Reading text below:
Within five business days of any such request, the Company shall deliver to any
such prospective transferee copies of annual audited and quarterly unaudited
financial statements of the Company and such other information as may be
required to be supplied by the Company for it to comply with Rule 144A.
 
          5.   Amendments and Waivers.  This Agreement may be amended and the
               ----------------------                                        
Company may take any action herein prohibited or omit to perform any act herein
required to be performed by it, only if the Company shall have obtained the
written consent to such amendment, action or omission to act, of the Majority
Holders; provided, however, that no amendment to this Agreement that would
adversely affect the rights of a party hereto may be made without the prior
written consent of such party, with the exception that temporary waivers and
suspensions of the rights of all of the Owners pursuant to customary terms at
the request of the managing underwriter in connection with any underwritten
offering of the Company's securities, may be authorized by consent of the
Majority Holders.  Each holder of any Registrable Securities at the time or
thereafter outstanding shall be bound by any consent authorized by this Section
5, whether or not such Registrable Securities shall have been marked to indicate
such consent.
End of Reading text.
Tasks to complete -
a. For each statement below, say whether it agrees with the agreement excerpt on amendments and waivers. Answer yes or no and quote the words from the excerpt that decide it.
(i) The Company must deliver the financial statements to a prospective transferee within ten business days of a request.
(ii) The Company may amend the Agreement only with the written consent of the Majority Holders.
(iii) A holder is bound by a consent under Section 5 only if that holder's Registrable Securities have been marked to indicate the consent.
b. Answer these questions from the agreement excerpt on amendments and waivers:
(i) Which rule must the Company be able to comply with when it supplies information to a prospective transferee?
(ii) At whose request may temporary waivers and suspensions of the rights of all of the Owners be made?
(iii) In connection with what may those temporary waivers and suspensions be requested?
c. Extend the agreement excerpt on amendments and waivers, starting after its final sentence and matching its legal style.
Data section below:
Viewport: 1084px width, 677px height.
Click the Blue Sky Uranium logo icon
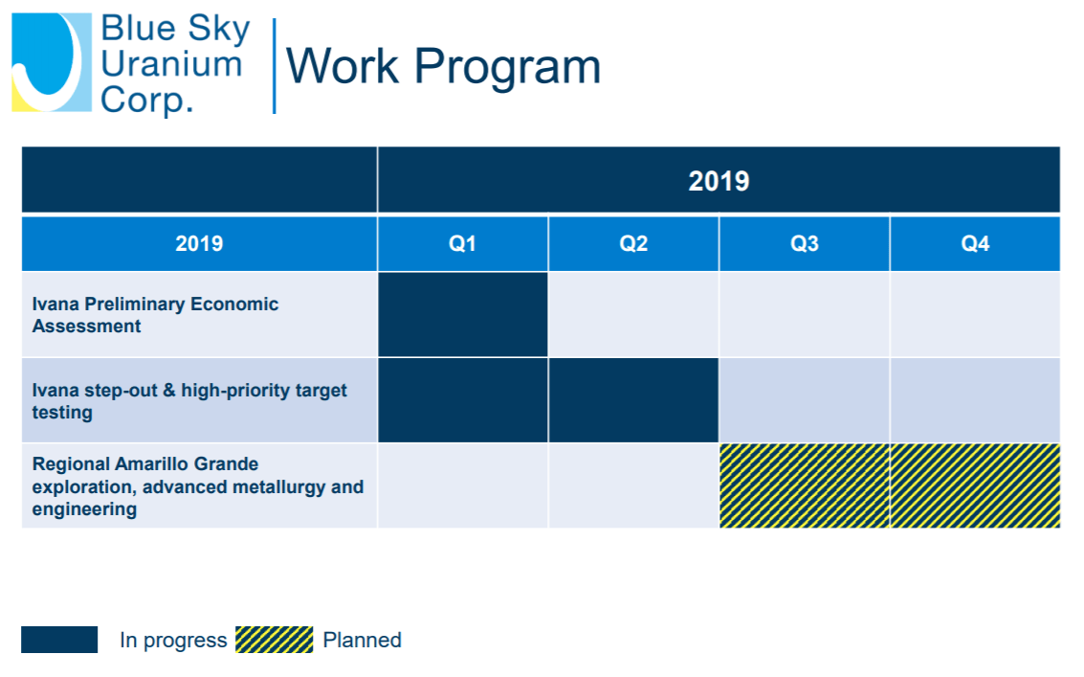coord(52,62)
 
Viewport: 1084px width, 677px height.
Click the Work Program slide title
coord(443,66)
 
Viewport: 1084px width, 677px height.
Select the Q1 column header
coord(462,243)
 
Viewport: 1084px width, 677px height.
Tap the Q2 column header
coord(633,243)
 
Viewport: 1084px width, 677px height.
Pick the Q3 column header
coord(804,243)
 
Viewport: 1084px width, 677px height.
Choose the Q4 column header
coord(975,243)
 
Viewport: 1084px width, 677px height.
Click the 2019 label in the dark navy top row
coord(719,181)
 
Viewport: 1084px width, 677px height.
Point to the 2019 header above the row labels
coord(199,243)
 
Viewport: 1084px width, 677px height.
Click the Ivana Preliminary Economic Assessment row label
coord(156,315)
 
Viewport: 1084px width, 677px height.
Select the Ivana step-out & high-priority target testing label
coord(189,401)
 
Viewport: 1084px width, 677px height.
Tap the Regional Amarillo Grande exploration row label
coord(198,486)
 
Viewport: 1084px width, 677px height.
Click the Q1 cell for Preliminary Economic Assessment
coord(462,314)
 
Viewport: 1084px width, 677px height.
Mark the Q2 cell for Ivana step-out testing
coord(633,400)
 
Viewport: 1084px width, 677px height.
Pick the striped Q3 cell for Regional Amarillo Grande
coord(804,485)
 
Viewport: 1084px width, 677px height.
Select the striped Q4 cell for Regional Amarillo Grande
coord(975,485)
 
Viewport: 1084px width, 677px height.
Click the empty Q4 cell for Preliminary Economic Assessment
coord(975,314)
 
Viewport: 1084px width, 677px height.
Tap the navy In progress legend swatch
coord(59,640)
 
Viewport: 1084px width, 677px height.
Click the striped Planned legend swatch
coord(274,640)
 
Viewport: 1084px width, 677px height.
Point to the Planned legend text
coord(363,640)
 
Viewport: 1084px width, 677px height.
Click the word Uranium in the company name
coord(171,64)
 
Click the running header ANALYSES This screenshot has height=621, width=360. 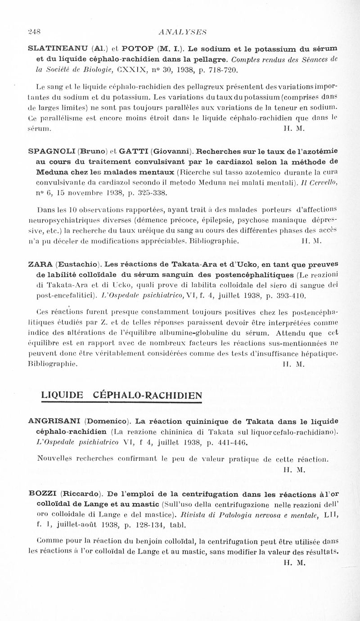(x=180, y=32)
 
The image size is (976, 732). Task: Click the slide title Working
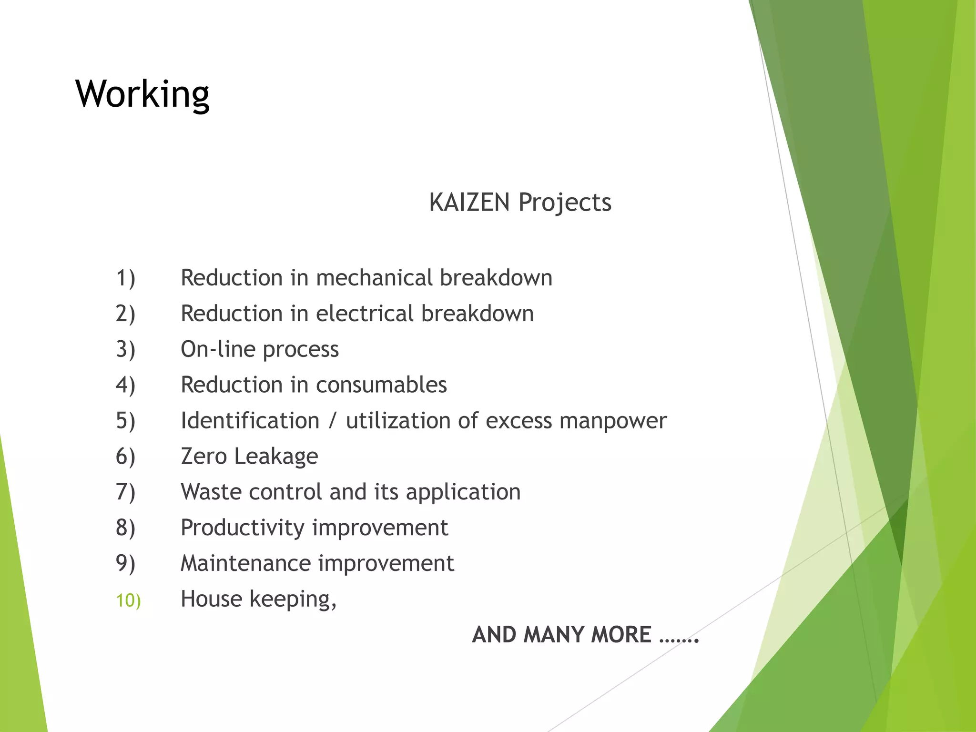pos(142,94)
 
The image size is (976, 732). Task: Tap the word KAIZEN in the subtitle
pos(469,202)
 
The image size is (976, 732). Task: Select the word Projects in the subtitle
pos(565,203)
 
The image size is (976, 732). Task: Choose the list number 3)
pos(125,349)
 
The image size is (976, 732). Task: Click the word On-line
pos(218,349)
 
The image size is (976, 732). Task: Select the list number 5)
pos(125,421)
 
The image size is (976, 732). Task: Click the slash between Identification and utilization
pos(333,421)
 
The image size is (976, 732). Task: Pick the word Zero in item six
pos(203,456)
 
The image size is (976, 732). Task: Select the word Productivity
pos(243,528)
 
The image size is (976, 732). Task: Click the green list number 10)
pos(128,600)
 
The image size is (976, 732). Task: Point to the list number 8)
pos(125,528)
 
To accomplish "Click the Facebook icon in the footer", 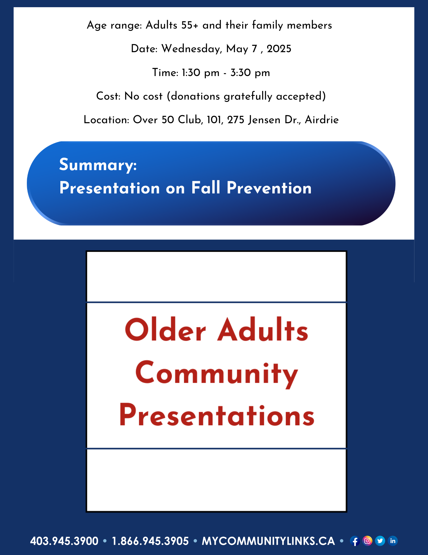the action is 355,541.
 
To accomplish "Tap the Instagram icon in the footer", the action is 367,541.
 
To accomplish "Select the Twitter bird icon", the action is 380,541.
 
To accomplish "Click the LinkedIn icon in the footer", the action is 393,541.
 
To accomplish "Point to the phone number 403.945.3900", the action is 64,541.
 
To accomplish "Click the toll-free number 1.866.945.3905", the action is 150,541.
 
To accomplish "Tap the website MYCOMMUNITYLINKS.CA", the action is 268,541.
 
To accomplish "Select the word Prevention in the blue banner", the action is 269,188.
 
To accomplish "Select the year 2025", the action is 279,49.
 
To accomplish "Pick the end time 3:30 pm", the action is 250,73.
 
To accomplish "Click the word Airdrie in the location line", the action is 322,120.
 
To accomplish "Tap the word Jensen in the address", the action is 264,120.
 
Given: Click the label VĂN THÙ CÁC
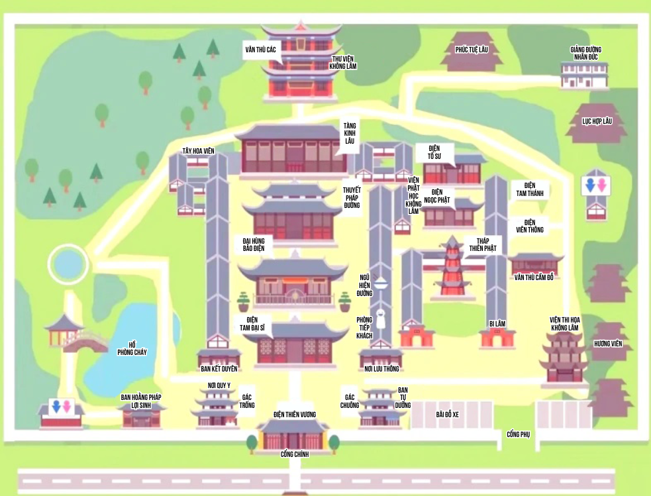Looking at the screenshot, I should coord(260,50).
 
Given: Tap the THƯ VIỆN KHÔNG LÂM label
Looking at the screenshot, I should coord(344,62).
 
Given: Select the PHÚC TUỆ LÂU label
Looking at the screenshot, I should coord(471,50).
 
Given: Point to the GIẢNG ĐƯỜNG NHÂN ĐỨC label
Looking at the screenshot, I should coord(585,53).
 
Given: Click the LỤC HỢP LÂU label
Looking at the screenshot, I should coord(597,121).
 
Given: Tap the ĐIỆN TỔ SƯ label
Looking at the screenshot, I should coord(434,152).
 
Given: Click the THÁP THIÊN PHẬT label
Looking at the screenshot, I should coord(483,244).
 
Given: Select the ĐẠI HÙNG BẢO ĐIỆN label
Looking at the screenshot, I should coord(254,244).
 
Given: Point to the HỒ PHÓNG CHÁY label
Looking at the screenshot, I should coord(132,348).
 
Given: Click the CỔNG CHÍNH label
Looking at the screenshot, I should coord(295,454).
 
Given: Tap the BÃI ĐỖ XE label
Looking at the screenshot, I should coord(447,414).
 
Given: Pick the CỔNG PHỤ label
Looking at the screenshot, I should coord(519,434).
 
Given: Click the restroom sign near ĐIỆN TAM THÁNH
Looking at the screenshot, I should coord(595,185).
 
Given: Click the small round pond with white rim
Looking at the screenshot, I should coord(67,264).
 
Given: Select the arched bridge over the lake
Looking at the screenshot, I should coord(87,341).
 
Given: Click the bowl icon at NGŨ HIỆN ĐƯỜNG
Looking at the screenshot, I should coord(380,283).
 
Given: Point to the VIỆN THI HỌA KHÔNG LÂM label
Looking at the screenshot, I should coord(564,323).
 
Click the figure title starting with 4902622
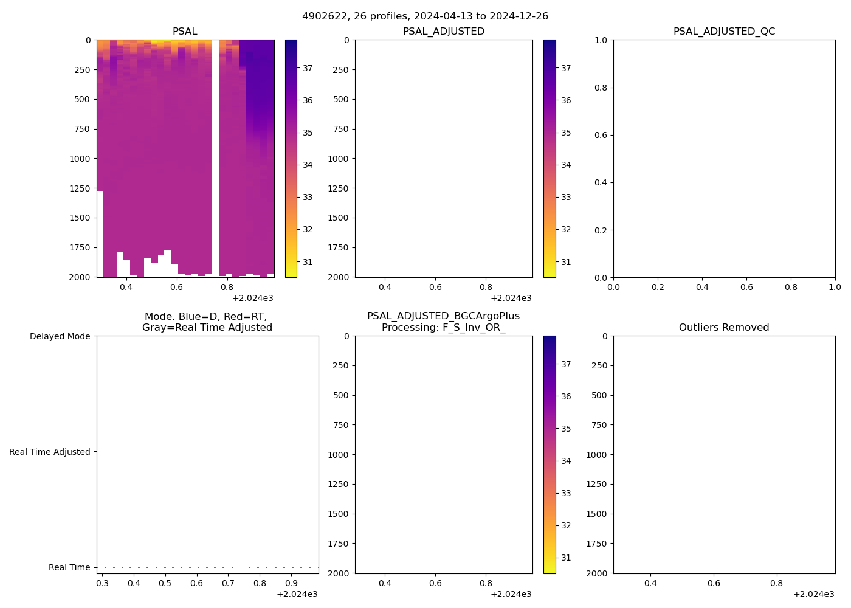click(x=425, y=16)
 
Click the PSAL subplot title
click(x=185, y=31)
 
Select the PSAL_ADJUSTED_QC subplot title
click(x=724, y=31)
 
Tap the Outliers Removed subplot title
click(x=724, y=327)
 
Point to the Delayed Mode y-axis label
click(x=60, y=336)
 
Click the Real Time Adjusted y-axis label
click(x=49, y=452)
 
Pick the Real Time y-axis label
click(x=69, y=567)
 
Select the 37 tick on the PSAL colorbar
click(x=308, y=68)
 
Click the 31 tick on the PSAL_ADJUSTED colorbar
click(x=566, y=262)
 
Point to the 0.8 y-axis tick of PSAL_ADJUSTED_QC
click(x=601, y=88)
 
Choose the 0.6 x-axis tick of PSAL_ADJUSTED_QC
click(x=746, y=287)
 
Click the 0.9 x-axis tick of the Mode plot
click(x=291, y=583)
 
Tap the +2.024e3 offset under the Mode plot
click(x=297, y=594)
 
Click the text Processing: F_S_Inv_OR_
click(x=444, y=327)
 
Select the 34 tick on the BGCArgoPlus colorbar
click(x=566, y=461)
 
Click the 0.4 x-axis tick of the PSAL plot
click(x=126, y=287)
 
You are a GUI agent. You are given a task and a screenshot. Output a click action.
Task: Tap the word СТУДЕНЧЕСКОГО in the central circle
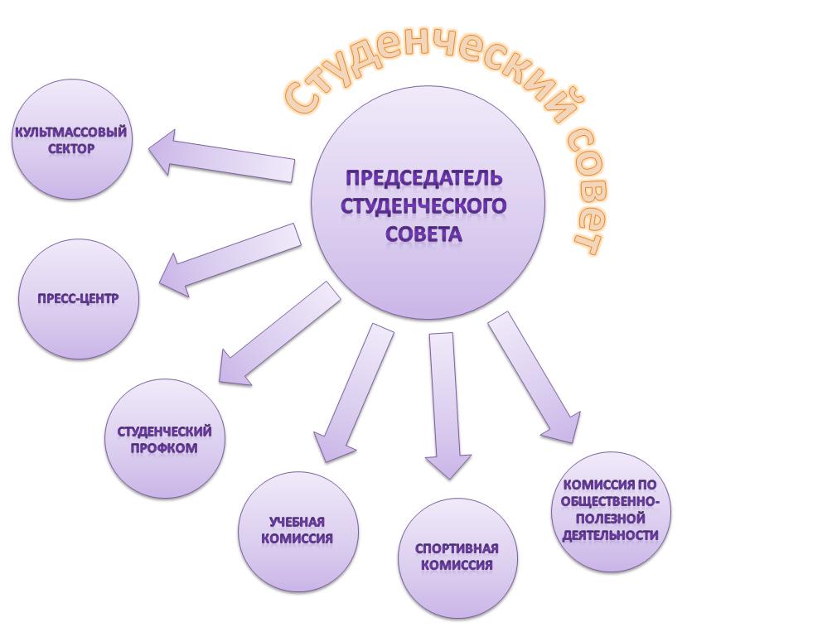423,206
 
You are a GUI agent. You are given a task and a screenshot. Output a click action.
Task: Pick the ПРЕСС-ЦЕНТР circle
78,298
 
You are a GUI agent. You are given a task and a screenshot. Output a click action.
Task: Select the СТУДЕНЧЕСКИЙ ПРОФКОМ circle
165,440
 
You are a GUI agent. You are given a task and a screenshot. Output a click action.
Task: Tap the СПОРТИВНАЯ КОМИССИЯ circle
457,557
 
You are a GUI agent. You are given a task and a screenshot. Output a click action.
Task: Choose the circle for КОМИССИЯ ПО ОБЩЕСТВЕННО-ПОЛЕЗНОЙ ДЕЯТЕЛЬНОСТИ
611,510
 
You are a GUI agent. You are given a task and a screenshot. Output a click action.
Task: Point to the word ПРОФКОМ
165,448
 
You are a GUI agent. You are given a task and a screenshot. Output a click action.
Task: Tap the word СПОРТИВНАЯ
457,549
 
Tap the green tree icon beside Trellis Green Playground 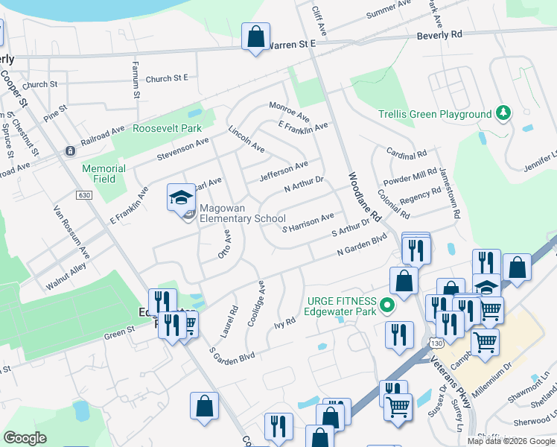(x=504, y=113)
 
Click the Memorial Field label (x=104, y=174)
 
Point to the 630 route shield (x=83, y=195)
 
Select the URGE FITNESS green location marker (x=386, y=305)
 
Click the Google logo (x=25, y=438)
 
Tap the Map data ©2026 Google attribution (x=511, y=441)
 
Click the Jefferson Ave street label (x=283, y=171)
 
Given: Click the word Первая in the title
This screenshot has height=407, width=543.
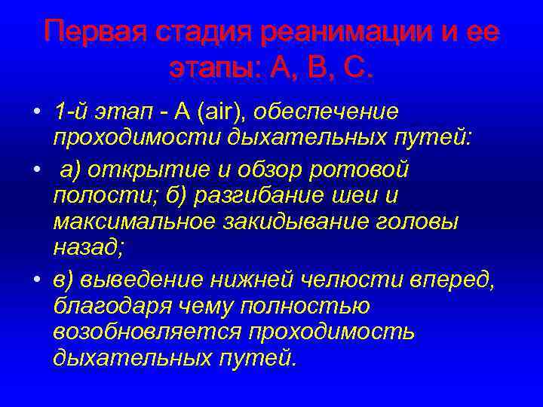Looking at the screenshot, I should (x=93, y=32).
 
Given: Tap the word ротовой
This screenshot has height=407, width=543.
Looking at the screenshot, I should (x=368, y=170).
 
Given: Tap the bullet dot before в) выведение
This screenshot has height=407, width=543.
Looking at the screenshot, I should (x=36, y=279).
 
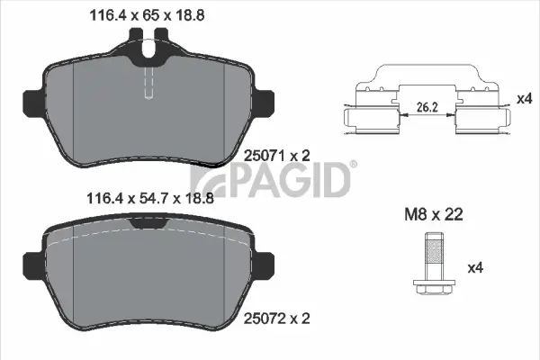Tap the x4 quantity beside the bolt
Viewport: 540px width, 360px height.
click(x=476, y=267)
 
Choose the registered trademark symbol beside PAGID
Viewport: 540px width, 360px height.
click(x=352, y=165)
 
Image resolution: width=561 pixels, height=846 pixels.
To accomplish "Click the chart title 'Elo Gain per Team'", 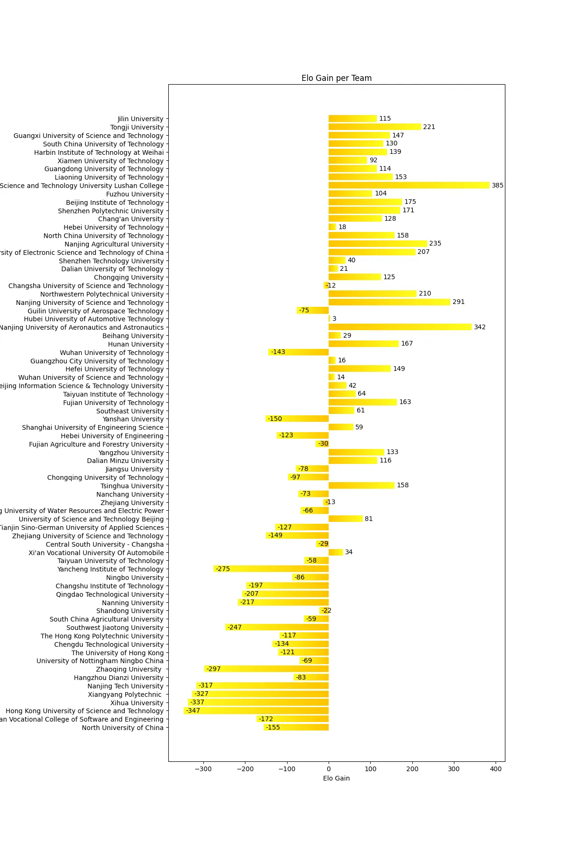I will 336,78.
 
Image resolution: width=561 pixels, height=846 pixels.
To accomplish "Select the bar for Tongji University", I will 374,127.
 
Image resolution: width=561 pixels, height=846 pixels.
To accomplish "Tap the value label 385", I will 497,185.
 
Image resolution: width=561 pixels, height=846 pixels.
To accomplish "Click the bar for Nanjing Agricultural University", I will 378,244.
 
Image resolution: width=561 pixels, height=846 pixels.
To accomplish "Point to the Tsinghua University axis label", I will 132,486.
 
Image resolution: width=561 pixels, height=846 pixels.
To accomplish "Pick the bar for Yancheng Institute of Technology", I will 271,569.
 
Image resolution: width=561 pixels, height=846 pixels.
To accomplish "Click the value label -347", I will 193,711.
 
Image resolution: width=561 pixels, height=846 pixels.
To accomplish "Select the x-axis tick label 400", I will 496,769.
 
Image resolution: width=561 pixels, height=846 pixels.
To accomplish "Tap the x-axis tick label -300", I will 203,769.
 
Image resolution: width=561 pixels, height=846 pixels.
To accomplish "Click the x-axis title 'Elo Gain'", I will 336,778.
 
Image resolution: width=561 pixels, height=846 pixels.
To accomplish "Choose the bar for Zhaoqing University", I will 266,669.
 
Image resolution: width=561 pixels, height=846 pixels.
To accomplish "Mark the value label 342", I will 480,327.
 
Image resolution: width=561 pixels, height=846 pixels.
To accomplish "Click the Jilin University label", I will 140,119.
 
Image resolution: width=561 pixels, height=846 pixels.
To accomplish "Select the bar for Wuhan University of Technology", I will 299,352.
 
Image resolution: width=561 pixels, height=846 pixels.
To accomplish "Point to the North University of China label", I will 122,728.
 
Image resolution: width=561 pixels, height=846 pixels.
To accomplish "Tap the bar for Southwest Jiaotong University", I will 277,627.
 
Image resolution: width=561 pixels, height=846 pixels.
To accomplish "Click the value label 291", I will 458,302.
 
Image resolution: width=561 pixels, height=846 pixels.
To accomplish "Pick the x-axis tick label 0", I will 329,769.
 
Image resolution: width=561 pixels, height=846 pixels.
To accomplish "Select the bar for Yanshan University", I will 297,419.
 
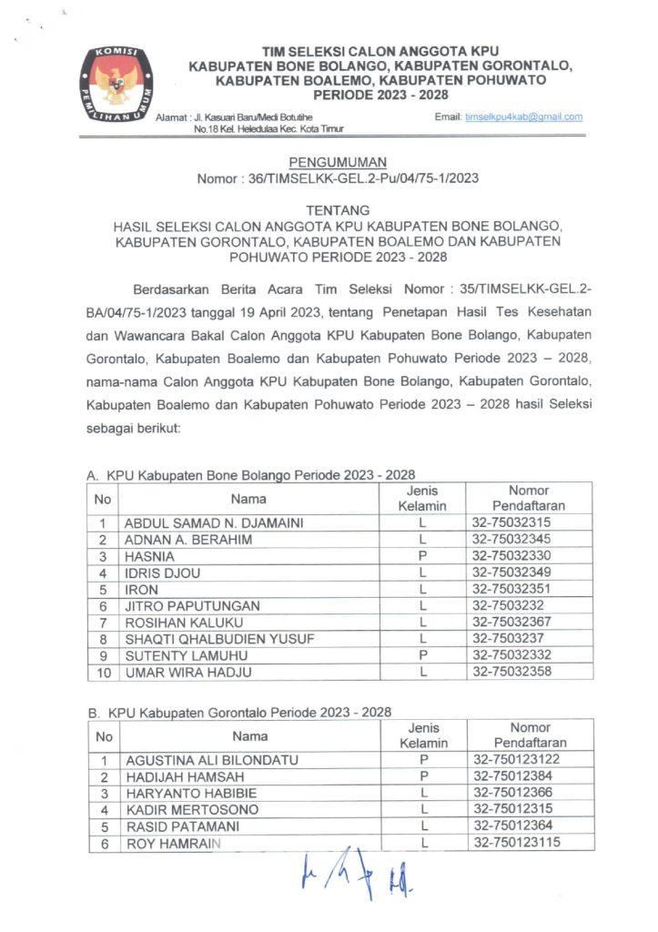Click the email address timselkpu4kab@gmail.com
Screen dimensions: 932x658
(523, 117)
End of Data section.
Answers provided -
a.
(i) No: "Within five business days of any such request"
(ii) Yes: "only if the Company shall have obtained the written consent to such amendment, action or omission to act, of the Majority Holders"
(iii) No: "whether or not such Registrable Securities shall have been marked to indicate such consent"

b.
(i) Rule 144A
(ii) The managing underwriter
(iii) Any underwritten offering of the Company's securities

c.
          6.   Nominees for Beneficial Owners.  In the event that any
               ------------------------------                        
Registrable Securities are held by a nominee for the beneficial owner thereof,
the beneficial owner thereof may, at its election, be treated as the holder of
such Registrable Securities for purposes of any request or other action by any
holder or holders of Registrable Securities pursuant to this Agreement or any
determination of any number or percentage of shares of Registrable Securities
held by any holder

                                      13

 
or holders of Registrable Securities contemplated by this Agreement. If the
beneficial owner of any Registrable Securities so elects, the Company may
require assurances reasonably satisfactory to it of such owner's beneficial
ownership of such Registrable Securities.

          7.   Notices.  All communications provided for hereunder shall be sent
               -------                                                          
by first-class mail and (a) if addressed to a party other than the Company,
addressed to such party at the address set forth opposite such parties name on
the execution page hereof, or (b) if addressed to the Company, at 6209 North
Highway 61, Hutchinson, Kansas 67502 or at such other address, or to the
attention of such other officer, as the Company shall have furnished to each
holder of Registrable Securities at the time outstanding; provided, however,
                                                                    ------- 
that any such communication to the Company may also, at the option of any of the
parties hereunder, be either delivered to the Company at its address set forth
above or to any officer of the Company.

          8.   Assignment.  This Agreement shall be binding upon and inure to
               ----------                                                    
the benefit of and be enforceable by the parties hereto and their respective
successors and assigns.  In addition, and whether or not any express assignment
shall have been made, the provisions of this Agreement which are for the benefit
of the parties hereto other than the Company shall also be for the benefit of
and enforceable by any subsequent holder of any Registrable Securities, subject
to the provisions respecting the minimum numbers or percentages of shares of
Registrable Securities required in order to be entitled to certain rights, or
take certain actions, contained herein.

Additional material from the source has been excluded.